Some guarantees may also require the giving of security by way of a charge over property or shares.

It is therefore essential that a director is fully aware of any imposition of personal liability for acts taken by the company such as receiving lending facilities e.g. a bank overdraft or loan or when signing a commercial lease with a landlord.

Personal Warranties or Assurances

A director may be held responsible for personal assurances given which amount to a warranty or guarantee on behalf of the Company where the other side have placed reliance on these representations.

This is more difficult to establish so will largely depend on conduct, the individual circumstances and whether such representation could be reasonably believed to be personal to that director.

Following Insolvency

Directors may be further held personally responsible to the Company for actions taken prior to its insolvency. This is not a personal liability to pay the Company’s debts but would be a matter for any insolvency office holder to pursue. The hope being to recover monies from delinquent directors which would be used towards discharging the Company’s debts in the insolvency including the creditors as a whole.

The office holder may take action against the director for misfeasance (misusing your power as director); preferential payments (payments made to creditors before insolvency proceedings to benefit that creditor to the detriment of remaining creditors); transactions at under value (a company entering into a transaction with a party for consideration at a significantly lower value) and/or fraud (deceiving for personal gain).

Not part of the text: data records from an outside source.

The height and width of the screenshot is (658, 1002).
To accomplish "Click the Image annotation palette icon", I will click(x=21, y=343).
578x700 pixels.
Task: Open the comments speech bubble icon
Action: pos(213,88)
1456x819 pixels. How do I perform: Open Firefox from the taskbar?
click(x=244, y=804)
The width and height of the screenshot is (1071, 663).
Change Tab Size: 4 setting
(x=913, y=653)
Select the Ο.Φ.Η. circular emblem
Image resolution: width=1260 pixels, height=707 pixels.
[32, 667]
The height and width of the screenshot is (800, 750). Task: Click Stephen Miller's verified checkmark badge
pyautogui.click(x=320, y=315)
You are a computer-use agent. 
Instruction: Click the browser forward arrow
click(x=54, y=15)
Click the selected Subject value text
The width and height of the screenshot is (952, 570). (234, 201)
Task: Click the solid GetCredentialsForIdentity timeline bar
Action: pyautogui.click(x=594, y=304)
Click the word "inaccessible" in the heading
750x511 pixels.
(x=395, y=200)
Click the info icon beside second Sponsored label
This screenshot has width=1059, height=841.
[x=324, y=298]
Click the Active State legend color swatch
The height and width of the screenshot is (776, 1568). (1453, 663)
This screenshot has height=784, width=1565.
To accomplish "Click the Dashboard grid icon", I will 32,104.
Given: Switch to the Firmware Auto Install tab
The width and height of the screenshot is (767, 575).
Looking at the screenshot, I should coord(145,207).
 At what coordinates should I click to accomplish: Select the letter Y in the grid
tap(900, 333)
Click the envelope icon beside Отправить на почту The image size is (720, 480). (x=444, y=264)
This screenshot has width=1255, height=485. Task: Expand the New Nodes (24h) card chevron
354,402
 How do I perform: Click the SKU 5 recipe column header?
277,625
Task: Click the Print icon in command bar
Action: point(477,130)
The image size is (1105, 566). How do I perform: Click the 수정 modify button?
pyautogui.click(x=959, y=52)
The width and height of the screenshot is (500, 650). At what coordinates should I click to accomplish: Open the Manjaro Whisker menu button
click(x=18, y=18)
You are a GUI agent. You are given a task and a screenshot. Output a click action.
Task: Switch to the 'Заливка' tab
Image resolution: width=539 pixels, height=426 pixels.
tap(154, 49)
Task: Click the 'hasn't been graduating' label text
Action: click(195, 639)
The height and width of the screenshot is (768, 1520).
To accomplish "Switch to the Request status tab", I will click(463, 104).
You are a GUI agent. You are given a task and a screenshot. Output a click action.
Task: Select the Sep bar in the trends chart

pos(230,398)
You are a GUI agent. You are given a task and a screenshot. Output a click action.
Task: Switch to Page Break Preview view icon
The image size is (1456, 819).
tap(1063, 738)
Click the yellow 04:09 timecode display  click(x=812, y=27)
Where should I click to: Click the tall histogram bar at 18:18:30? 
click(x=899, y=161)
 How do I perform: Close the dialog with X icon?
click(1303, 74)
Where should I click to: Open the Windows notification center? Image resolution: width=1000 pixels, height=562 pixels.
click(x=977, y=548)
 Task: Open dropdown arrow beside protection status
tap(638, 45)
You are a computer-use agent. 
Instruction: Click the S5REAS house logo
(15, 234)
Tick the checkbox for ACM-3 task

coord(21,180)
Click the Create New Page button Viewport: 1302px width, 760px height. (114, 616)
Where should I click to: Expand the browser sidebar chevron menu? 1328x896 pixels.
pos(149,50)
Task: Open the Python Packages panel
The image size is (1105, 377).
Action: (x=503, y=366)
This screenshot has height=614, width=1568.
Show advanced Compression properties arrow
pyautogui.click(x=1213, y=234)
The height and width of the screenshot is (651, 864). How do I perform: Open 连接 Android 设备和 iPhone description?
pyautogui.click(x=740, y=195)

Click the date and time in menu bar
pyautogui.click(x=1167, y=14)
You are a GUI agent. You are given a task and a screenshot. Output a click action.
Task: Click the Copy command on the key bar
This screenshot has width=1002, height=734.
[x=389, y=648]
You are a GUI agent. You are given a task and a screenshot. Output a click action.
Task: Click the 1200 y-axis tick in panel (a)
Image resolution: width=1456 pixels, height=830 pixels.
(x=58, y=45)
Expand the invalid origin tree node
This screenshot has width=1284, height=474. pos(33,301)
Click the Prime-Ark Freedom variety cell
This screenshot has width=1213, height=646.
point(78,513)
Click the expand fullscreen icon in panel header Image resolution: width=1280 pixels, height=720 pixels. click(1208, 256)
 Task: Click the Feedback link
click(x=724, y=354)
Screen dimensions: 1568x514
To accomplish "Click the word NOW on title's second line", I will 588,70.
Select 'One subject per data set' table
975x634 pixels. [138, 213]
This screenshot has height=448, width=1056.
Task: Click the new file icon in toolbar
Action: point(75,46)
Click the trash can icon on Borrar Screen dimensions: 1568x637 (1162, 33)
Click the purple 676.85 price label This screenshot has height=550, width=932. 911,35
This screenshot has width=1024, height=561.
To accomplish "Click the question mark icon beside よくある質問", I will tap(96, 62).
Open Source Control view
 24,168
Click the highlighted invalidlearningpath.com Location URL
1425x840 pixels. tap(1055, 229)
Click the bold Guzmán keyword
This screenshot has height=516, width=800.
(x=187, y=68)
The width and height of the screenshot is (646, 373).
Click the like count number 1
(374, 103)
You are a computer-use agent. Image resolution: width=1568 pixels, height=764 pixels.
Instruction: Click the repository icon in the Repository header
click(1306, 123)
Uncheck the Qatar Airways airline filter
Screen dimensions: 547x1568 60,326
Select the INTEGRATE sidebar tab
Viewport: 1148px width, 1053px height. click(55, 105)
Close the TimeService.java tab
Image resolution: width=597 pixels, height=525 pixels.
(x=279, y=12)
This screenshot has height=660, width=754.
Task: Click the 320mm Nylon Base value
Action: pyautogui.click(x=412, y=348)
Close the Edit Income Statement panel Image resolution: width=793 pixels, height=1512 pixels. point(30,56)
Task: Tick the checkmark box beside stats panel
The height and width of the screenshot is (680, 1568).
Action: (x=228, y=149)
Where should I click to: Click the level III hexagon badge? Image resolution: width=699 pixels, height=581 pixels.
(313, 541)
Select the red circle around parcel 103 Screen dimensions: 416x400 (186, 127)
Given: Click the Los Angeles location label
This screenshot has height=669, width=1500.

How can directors seek to protect against personal liability?

  • Where possible, never sign a personal guarantee;
  • Always carefully read the Terms & Conditions of other companies when contracting on behalf of the Company. Some terms and conditions seek to impose a personal liability for the signatory and whether it is binding or not is likely to end in a potential claim and an incursion of legal costs;
  • Regularly balance your accounts and make sure you do not pay dividends whilst insolvent;
  • Do not pay regular suppliers over and above the Inland Revenue. As a director you will be aware the Company needs to pay tax so don’t forget to allocate for it;
  • Do not give verbal or written assurances unless it is clear that this is given as a company director; and
  • Make sure that every letter, email and business card states the name of the company for which you act as director, the address of the registered offices and your position as a director.
  • Additionally, it is important when responding to emails and letters, to try to avoid referring to ‘I’ when talking about the Company and instead refer to ‘we’ or “the company” to avoid confusion.
  • If you retire or are removed as a director make sure that all suppliers, landlords, the tax office and lenders are notified and that all guarantees that might have been given during this role are also addressed and transferred from that point onwards to any incoming or remaining directors only.
  • You may also want to take out appropriate insurance to protect you as a director against any claims of this nature.


If you have any concerns prior to committing to provide a personal guarantee always seek independent legal advice and if a claim is threatened after one is given don’t bury your head in the sand but address it with an expert legal adviser as soon as possible.

The quicker you get advice the more options are usually available.